## PROBLEM DESCRIPTION
Which lines of the listing below contain the word "Viewport"? Return them.

## ENTRIES SHOWN
= Beginning of Section =
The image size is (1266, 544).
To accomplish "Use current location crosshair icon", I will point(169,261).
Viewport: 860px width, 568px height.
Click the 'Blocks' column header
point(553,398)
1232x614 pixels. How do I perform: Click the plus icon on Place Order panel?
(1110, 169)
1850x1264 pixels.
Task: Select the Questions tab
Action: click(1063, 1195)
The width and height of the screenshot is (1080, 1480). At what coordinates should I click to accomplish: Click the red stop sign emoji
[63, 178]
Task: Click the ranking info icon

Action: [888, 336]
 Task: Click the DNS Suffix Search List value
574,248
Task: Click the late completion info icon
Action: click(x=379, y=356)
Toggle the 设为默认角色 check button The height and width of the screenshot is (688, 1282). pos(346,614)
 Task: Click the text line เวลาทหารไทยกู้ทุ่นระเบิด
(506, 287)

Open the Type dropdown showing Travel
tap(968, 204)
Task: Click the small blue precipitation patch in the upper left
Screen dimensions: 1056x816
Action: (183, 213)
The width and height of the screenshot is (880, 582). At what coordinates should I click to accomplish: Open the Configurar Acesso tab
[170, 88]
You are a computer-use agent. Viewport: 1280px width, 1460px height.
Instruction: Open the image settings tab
= End of Section =
## ANSWER TO THIS EXERCISE
Viewport: 860px width, 568px height.
You are a computer-use agent. Viewport: 1280px width, 1460px height.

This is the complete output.